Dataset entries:
·····
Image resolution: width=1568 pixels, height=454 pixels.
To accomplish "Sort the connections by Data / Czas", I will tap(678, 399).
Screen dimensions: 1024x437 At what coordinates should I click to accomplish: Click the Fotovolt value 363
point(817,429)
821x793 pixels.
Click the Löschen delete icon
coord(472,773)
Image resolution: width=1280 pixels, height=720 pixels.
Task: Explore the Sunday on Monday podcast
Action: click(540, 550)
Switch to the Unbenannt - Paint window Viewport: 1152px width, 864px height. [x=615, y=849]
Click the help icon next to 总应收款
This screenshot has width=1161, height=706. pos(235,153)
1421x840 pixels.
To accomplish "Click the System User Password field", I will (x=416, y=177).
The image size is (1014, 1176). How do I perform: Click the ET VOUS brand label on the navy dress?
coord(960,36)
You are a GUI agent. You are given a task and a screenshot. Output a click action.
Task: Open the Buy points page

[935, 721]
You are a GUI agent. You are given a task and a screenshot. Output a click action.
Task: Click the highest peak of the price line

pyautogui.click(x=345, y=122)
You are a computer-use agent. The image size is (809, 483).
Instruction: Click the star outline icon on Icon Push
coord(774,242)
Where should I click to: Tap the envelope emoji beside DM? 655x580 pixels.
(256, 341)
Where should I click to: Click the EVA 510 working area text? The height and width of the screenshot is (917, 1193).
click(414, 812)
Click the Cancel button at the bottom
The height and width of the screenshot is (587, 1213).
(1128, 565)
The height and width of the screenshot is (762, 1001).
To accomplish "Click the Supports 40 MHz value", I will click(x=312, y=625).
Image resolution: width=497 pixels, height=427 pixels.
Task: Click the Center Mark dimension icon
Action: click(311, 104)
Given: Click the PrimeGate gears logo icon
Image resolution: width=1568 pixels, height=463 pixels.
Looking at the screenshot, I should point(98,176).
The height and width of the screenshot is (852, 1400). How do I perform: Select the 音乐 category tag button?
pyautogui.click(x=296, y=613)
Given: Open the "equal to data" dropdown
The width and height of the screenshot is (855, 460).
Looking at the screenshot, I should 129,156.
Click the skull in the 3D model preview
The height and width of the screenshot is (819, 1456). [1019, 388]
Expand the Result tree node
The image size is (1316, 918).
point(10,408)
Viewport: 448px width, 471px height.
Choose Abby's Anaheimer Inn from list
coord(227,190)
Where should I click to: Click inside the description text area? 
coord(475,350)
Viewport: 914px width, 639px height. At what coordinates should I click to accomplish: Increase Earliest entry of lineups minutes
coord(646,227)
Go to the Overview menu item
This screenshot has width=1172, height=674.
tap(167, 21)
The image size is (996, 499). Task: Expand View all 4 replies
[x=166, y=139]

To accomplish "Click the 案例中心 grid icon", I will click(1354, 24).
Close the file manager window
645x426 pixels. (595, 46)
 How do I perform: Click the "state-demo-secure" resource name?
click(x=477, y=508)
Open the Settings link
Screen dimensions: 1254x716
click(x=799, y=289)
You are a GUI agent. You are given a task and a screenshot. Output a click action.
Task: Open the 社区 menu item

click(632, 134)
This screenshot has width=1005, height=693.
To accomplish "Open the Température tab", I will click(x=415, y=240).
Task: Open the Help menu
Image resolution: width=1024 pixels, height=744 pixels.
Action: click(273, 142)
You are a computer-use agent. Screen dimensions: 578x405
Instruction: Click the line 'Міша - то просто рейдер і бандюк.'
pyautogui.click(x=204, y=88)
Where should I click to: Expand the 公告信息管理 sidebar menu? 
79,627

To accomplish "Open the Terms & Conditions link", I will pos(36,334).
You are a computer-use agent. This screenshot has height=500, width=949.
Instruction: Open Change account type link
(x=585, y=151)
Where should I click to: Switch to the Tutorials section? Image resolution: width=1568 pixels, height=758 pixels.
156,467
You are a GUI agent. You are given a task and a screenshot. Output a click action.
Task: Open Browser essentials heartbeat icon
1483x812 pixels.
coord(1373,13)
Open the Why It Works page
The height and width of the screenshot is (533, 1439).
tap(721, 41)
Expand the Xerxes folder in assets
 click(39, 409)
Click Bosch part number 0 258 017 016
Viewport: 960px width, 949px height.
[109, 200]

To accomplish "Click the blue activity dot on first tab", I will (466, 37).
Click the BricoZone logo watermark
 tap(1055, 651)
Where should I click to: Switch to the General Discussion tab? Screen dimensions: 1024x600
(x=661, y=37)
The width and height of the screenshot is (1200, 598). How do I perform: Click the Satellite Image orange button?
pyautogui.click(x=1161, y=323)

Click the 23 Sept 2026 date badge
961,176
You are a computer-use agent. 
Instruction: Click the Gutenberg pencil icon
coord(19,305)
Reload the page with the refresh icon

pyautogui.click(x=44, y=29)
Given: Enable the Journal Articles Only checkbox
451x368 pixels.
·····
EXERCISE REQUIREMENTS
Each line must be set down again exactly as above, with no line omitted.

ANSWER TO THE PROBLEM
Image resolution: width=1568 pixels, height=454 pixels.
To accomplish "Sort the connections by Data / Czas", I will tap(678, 399).
Screen dimensions: 1024x437 At what coordinates should I click to accomplish: Click the Fotovolt value 363
point(817,429)
821x793 pixels.
Click the Löschen delete icon
coord(472,773)
Image resolution: width=1280 pixels, height=720 pixels.
Task: Explore the Sunday on Monday podcast
Action: click(540, 550)
Switch to the Unbenannt - Paint window Viewport: 1152px width, 864px height. [x=615, y=849]
Click the help icon next to 总应收款
This screenshot has width=1161, height=706. pos(235,153)
1421x840 pixels.
To accomplish "Click the System User Password field", I will (x=416, y=177).
The image size is (1014, 1176). How do I perform: Click the ET VOUS brand label on the navy dress?
coord(960,36)
You are a GUI agent. You are given a task and a screenshot. Output a click action.
Task: Open the Buy points page

[935, 721]
You are a GUI agent. You are given a task and a screenshot. Output a click action.
Task: Click the highest peak of the price line

pyautogui.click(x=345, y=122)
You are a computer-use agent. The image size is (809, 483).
Instruction: Click the star outline icon on Icon Push
coord(774,242)
Where should I click to: Tap the envelope emoji beside DM? 655x580 pixels.
(256, 341)
Where should I click to: Click the EVA 510 working area text? The height and width of the screenshot is (917, 1193).
click(414, 812)
Click the Cancel button at the bottom
The height and width of the screenshot is (587, 1213).
(1128, 565)
The height and width of the screenshot is (762, 1001).
To accomplish "Click the Supports 40 MHz value", I will click(x=312, y=625).
Image resolution: width=497 pixels, height=427 pixels.
Task: Click the Center Mark dimension icon
Action: click(311, 104)
Given: Click the PrimeGate gears logo icon
Image resolution: width=1568 pixels, height=463 pixels.
Looking at the screenshot, I should point(98,176).
The height and width of the screenshot is (852, 1400). How do I perform: Select the 音乐 category tag button?
pyautogui.click(x=296, y=613)
Given: Open the "equal to data" dropdown
The width and height of the screenshot is (855, 460).
Looking at the screenshot, I should 129,156.
Click the skull in the 3D model preview
The height and width of the screenshot is (819, 1456). [1019, 388]
Expand the Result tree node
The image size is (1316, 918).
point(10,408)
Viewport: 448px width, 471px height.
Choose Abby's Anaheimer Inn from list
coord(227,190)
Where should I click to: Click inside the description text area? 
coord(475,350)
Viewport: 914px width, 639px height. At what coordinates should I click to accomplish: Increase Earliest entry of lineups minutes
coord(646,227)
Go to the Overview menu item
This screenshot has width=1172, height=674.
tap(167, 21)
The image size is (996, 499). Task: Expand View all 4 replies
[x=166, y=139]

To accomplish "Click the 案例中心 grid icon", I will click(1354, 24).
Close the file manager window
645x426 pixels. (595, 46)
 How do I perform: Click the "state-demo-secure" resource name?
click(x=477, y=508)
Open the Settings link
Screen dimensions: 1254x716
click(x=799, y=289)
You are a GUI agent. You are given a task and a screenshot. Output a click action.
Task: Open the 社区 menu item

click(632, 134)
This screenshot has width=1005, height=693.
To accomplish "Open the Température tab", I will click(x=415, y=240).
Task: Open the Help menu
Image resolution: width=1024 pixels, height=744 pixels.
Action: click(273, 142)
You are a computer-use agent. Screen dimensions: 578x405
Instruction: Click the line 'Міша - то просто рейдер і бандюк.'
pyautogui.click(x=204, y=88)
Where should I click to: Expand the 公告信息管理 sidebar menu? 
79,627

To accomplish "Open the Terms & Conditions link", I will pos(36,334).
You are a computer-use agent. This screenshot has height=500, width=949.
Instruction: Open Change account type link
(x=585, y=151)
Where should I click to: Switch to the Tutorials section? Image resolution: width=1568 pixels, height=758 pixels.
156,467
You are a GUI agent. You are given a task and a screenshot. Output a click action.
Task: Open Browser essentials heartbeat icon
1483x812 pixels.
coord(1373,13)
Open the Why It Works page
The height and width of the screenshot is (533, 1439).
tap(721, 41)
Expand the Xerxes folder in assets
 click(39, 409)
Click Bosch part number 0 258 017 016
Viewport: 960px width, 949px height.
[109, 200]

To accomplish "Click the blue activity dot on first tab", I will (466, 37).
Click the BricoZone logo watermark
 tap(1055, 651)
Where should I click to: Switch to the General Discussion tab? Screen dimensions: 1024x600
(x=661, y=37)
The width and height of the screenshot is (1200, 598). How do I perform: Click the Satellite Image orange button?
pyautogui.click(x=1161, y=323)

Click the 23 Sept 2026 date badge
961,176
You are a computer-use agent. 
Instruction: Click the Gutenberg pencil icon
coord(19,305)
Reload the page with the refresh icon

pyautogui.click(x=44, y=29)
Given: Enable the Journal Articles Only checkbox
451x368 pixels.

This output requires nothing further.